To address such risks, DeCode developed an encryption tool known as the Identity Protection System. After months of testing the system, the government replaced those individuals carrying encryption keys in their pockets with the automated encryption software. The encryption takes place at the Noatun Research Services Center, a blood collection facility financed by DeCode, where doctors send those patients who agree to participate in DeCode studies. The Data Protection Commission of Iceland members can log in remotely and find out what data has been sent back and forth and halt the process if they so choose.

But Hauksson and others say that doesn’t go far enough. In a small country like Iceland, they argue, it’s easy to figure out individual identities based on clinical data, even if personal identification numbers are encrypted. Mannvernd has filed a case in court, suing the government and DeCode for violating Icelanders’ right to privacy.

DeCode says a majority of Icelanders support its work, at least according to a recent Gallup Poll it commissioned. But Hauksson attributes that result to a DeCode marketing campaign that appealed to Icelanders to contribute to the global fight against diseases. Though Hauksson thinks the Icelandic population does offer a wealth of data for genetic disease research, he would prefer that public institutions use the data in the interest of medical progress rather than profit. Neither DeCode nor its partners, Hauksson points out, have revealed any data on their disease-gene discoveries for others in the genomics community to verify or build on.

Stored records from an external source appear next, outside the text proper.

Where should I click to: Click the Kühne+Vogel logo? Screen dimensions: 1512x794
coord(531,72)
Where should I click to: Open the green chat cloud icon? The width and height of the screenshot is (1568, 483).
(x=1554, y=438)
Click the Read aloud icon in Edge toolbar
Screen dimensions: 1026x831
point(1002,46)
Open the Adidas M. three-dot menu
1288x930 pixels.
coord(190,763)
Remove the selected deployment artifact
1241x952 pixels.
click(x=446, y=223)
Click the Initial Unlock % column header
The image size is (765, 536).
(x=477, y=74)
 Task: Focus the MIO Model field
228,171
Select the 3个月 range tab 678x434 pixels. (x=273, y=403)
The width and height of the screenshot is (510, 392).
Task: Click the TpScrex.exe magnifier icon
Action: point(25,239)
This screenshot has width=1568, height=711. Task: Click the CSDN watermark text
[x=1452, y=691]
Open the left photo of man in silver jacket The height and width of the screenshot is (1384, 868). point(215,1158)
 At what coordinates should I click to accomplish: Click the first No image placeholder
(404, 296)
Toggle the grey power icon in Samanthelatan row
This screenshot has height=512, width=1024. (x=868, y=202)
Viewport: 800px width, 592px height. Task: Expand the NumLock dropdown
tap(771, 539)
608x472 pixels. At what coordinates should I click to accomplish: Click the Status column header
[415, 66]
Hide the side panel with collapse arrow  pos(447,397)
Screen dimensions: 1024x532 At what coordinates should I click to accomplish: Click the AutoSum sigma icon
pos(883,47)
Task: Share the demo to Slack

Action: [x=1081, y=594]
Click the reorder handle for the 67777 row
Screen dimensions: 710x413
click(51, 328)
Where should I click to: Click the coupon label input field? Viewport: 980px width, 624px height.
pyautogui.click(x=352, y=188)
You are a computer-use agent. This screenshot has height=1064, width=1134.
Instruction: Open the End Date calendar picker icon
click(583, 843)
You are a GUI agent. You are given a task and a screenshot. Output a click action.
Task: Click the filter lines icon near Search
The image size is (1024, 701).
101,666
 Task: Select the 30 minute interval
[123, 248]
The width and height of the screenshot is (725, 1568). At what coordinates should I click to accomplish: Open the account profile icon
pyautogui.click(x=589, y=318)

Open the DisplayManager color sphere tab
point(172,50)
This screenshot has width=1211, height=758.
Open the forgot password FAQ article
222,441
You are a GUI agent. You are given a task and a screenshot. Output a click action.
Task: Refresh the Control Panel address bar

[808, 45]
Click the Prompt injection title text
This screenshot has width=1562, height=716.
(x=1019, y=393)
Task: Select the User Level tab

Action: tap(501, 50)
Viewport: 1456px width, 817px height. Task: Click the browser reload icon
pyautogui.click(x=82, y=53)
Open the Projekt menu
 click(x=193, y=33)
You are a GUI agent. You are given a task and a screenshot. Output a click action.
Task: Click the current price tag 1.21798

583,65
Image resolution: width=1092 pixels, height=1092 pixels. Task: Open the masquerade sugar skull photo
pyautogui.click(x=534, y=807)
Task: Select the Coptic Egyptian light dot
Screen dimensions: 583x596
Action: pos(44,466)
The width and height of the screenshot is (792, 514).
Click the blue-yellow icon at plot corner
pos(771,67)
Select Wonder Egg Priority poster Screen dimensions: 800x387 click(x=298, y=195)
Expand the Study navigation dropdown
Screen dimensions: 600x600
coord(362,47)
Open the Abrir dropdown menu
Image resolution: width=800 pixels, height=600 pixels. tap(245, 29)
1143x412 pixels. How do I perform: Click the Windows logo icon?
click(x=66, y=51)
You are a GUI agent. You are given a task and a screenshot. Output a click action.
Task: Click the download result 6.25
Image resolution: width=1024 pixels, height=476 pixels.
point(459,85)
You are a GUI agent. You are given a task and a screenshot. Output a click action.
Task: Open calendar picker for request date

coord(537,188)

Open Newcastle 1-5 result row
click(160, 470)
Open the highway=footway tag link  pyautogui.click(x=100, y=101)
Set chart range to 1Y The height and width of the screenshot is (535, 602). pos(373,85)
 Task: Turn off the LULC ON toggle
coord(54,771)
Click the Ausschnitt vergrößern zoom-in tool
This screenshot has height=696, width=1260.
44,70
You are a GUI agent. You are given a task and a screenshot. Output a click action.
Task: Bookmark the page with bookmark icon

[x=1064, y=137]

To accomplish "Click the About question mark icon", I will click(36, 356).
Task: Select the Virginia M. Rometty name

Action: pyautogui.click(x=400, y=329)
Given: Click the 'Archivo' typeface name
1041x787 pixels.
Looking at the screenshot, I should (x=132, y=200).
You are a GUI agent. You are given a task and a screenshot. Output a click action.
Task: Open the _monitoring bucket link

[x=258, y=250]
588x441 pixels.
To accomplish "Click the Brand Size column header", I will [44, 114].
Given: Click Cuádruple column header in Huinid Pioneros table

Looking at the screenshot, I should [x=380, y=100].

Opposition to DeCode’s information monopoly isn’t limited to Icelandic naysayers. Dr. George Annas, a medical ethicist and professor at Boston University’s Schools of Law, Medicine and Public Health, says DeCode should obtain informed consent from individual Icelanders before including their medical records in the database and should allow them to withdraw from studies they don’t approve of. The Data Protection Commissioner of the European Union and the World Medical Association has echoed those beliefs.

DeCode’s Stefansson shrugs off the criticism. "The opposition isn’t large; it’s just been somewhat noisy," Stefansson insists. Pointing to DeCode’s third-party encryption technology, he says it would be a lot easier to get information on Icelanders by simply walking into a doctor’s office and grabbing their records.

Annas says that the controversy over DeCode is mild compared with what would erupt if other companies and national governments attempted similar collaborations. And while no one expects a U.S. company to gain the kind of monopolistic access to national medical, genealogical and genetic information that DeCode has, similar databases are expected to proliferate on a smaller scale, generating the same ethical concerns.

"[DeCode] took advantage of a very different climate in Iceland about these issues," says Dr. Russ B. Altman, president of the International Society of Computational Biology. "I don’t think a U.S. company could do the same thing, but many companies may form alliances with smaller medical entities, like Kaiser Permanente or another large health-care organization, to assimilate some of this data.

"Ethical issues," Altman concludes, "are paramount in this kind of research."